Since by now you have all written some Python code that works, we are going to jump directly into doing some science tasks with data pulled directly from real sources, instead of using a dataset we cleaned for you.

Some of the stuff we are going to do will be fairly advanced but I think that seeing how the language can automate your workflow - and especially how it can handle the tasks that are annoying or difficult - will make it more likely that you'll come back to it. We are throwing a lot at you, so put a red sticky up if you need hands-on help and interrupt if you have a question, and we'll adjust as we go.

We are interested in the comparing the discharge over a specific time period at different points along the Colorado River. The traditional way to do this is through the USGS website:

http://waterwatch.usgs.gov/?m=real&r=az

and then precisely selecting the station you want and going through the whole process by hand. At the end, you have end up with some csv files that look like this:

http://waterdata.usgs.gov/az/nwis/uv?cb_00060=on&cb_00065=on&format=rdb&site_no=09380000&period=&begin_date=2016-01-01&end_date=2016-01-10

The header is annoying because it doesn't always have the same number of lines. Depending on the specific options we selected, the table has a different number of columns. Automating the analysis of these files is rough, and it requires quite a bit of handholding in Excel. If we were to do this frequently or for many stations, the chances of introducing an error are high.
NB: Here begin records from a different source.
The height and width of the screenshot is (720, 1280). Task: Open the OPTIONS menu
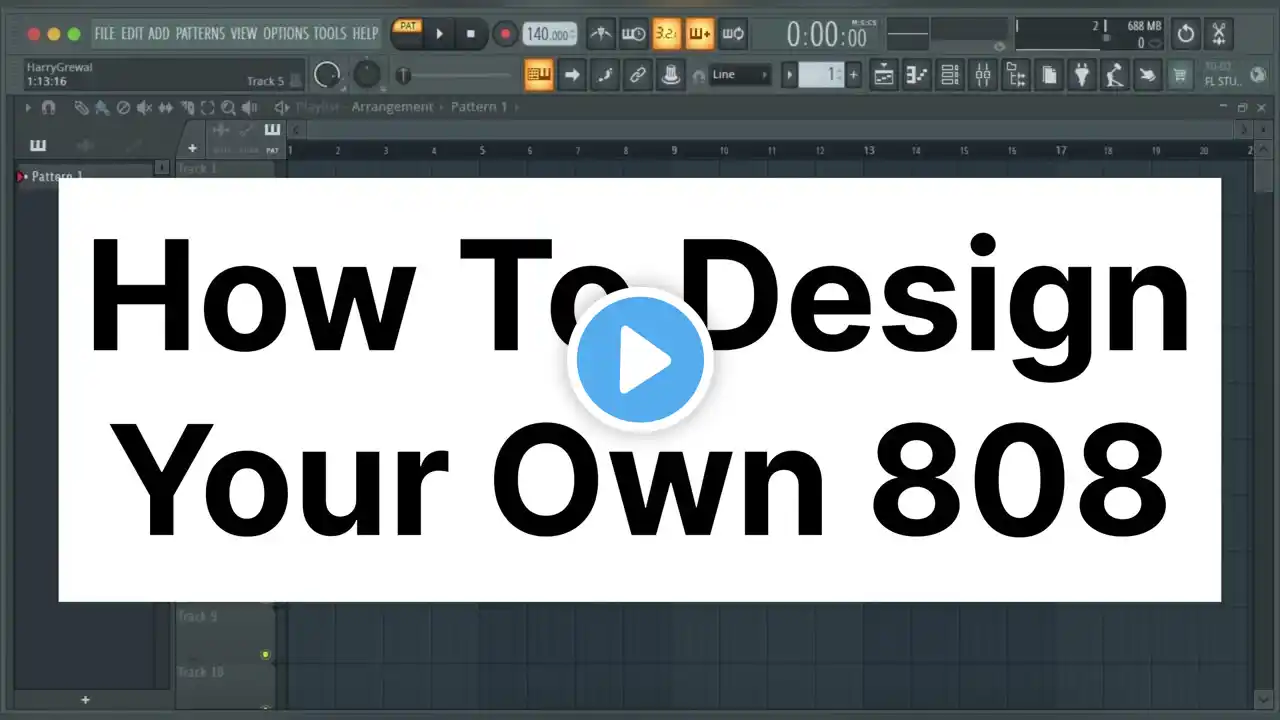pyautogui.click(x=285, y=34)
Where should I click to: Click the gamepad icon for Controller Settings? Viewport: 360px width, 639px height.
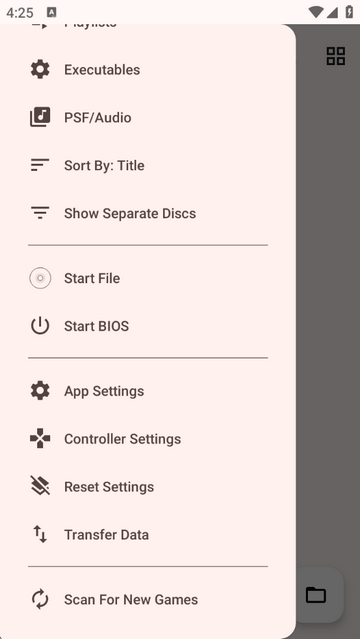pos(40,439)
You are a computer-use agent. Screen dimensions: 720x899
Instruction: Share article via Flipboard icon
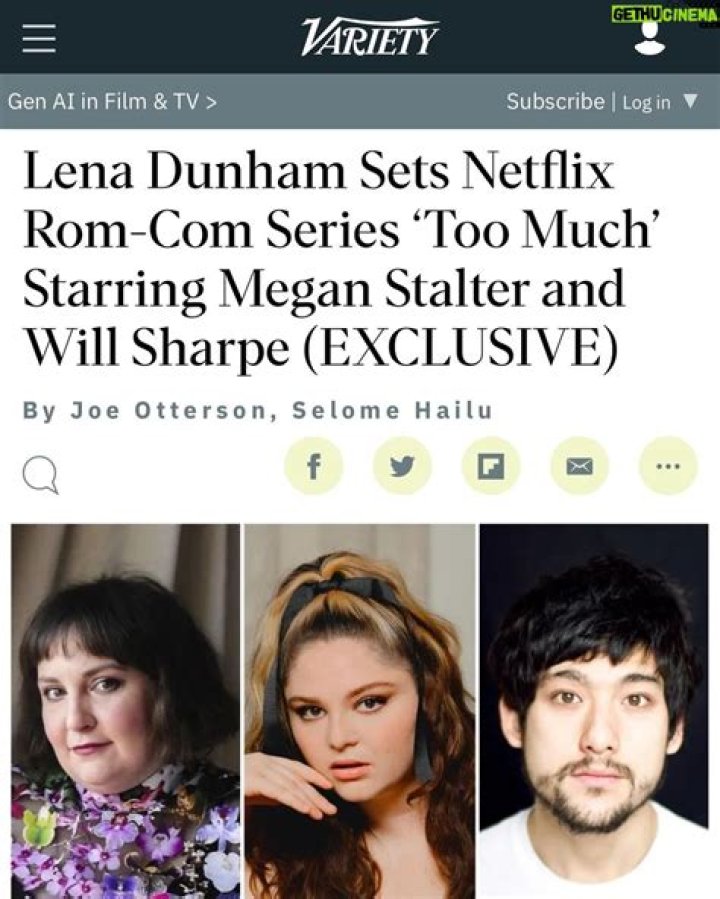[491, 466]
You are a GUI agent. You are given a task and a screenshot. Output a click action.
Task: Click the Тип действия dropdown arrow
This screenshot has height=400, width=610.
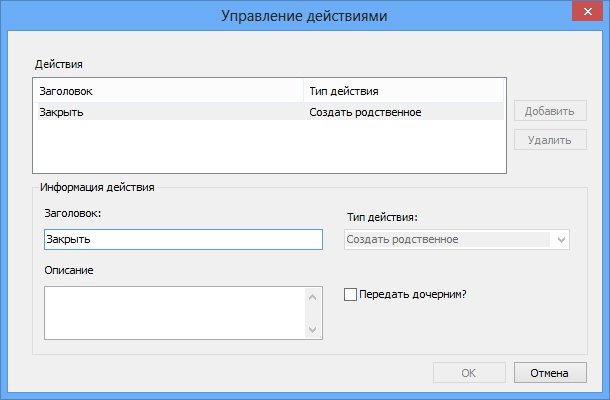coord(560,240)
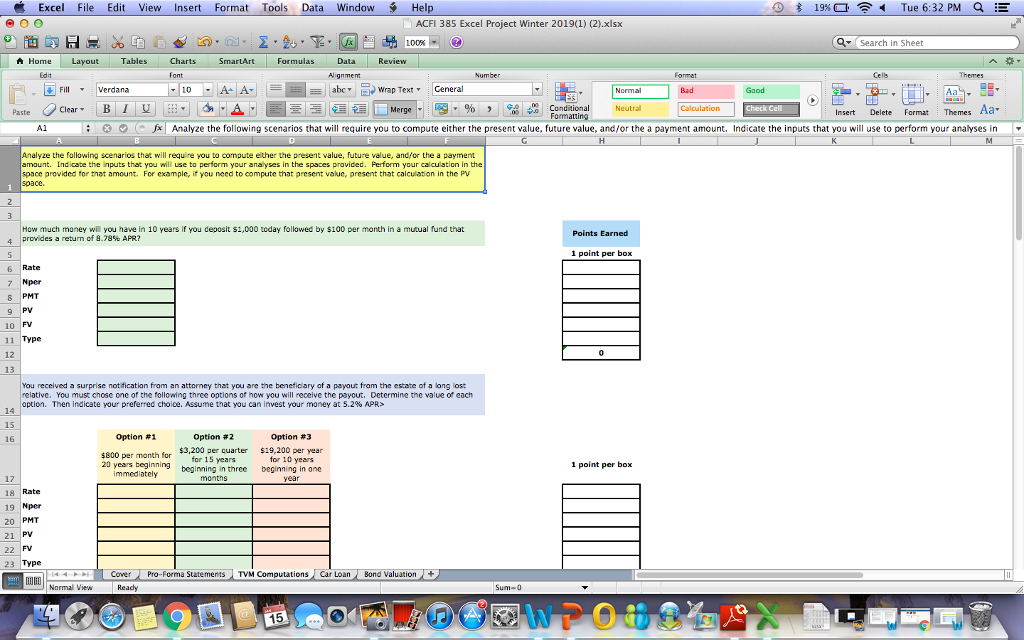Click the red font color swatch
Screen dimensions: 1024x640
click(x=237, y=108)
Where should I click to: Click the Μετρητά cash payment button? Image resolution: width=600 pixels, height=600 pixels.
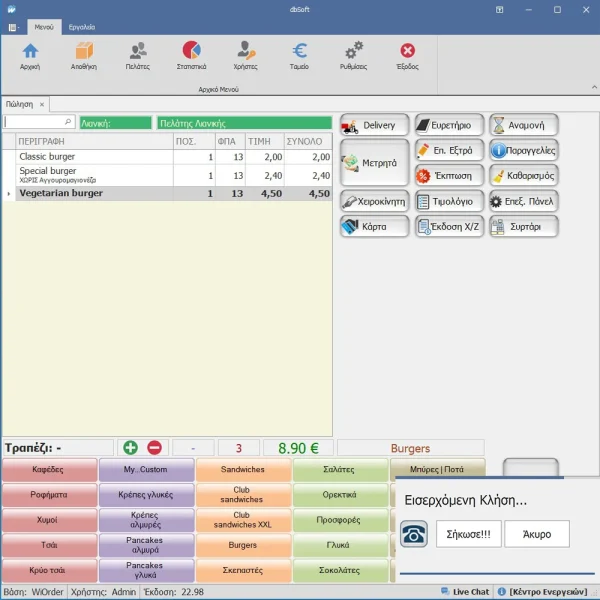click(375, 162)
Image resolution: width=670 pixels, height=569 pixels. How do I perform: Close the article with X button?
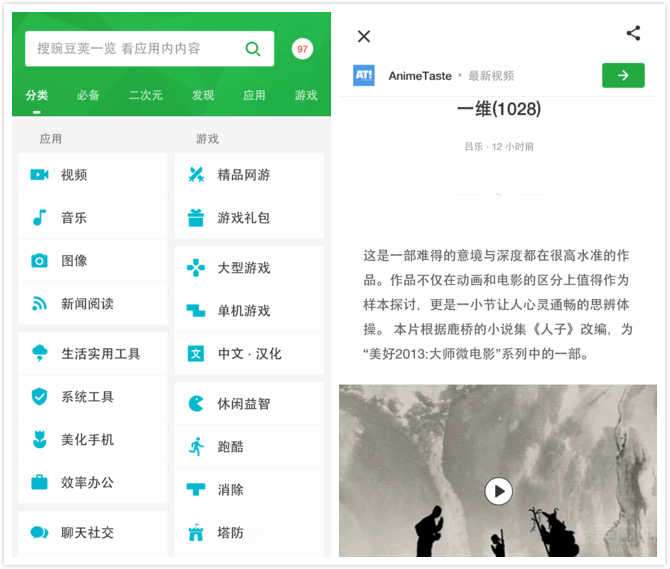point(364,36)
Instead of doing this by hand, we are going to request the data through the USGS web services. Web services are automated tools for transfering data directly from machine to machine. Effectively, the code we write will ask a server for some data, and that server will hand it back to your code. The way that these commands and data are transferred is through an API (Application Programming Interface), which is essertially a set of functions and protocols for that interaction. We don't actually need to understand in detail what any of that means to use it, though - help pages are our friend.

Let's start by getting data from the streamgage station at Lee's Ferry. We'll make a variable with the station number (which I looked up):

In [1]:
station = 09380000

SyntaxError: invalid token (<ipython-input-1-6f8681f3257f>, line 1)

An integer cannot start with a zero, so Python doesn't know what we mean and produces a Syntax Error. Let's rewrite the station number as a string by putting it in quotes (single or double both work):

In [2]:
station = '09380000'

We are interested in data between two specific dates:

In [6]:
start_date = '2016-01-01'
end_date = '2016-01-10'

Data is accesed through APIs using URLs that contain the different pieces of information that the server needs to identify the data that we need. The USGS has a nifty little tool for helping us compose the URL:

http://waterservices.usgs.gov/rest/IV-Test-Tool.html

Let's use that tool to create the URL for the data we want:

http://waterservices.usgs.gov/nwis/iv/?format=rdb&sites=09380000&startDT=2016-01-01&endDT=2016-01-10&parameterCd=00060,00065

If we go to that URL, we could just download that file and process it manually. We are not going to do that.

Early today we used a Python library called numpy to handle arrays of data. `numpy arrays` are matrices and are great for doing calculations on data, but they can only contain floats or integers. Tabular data are best handled by spreadsheets where entries such as dates and times are in some useful format.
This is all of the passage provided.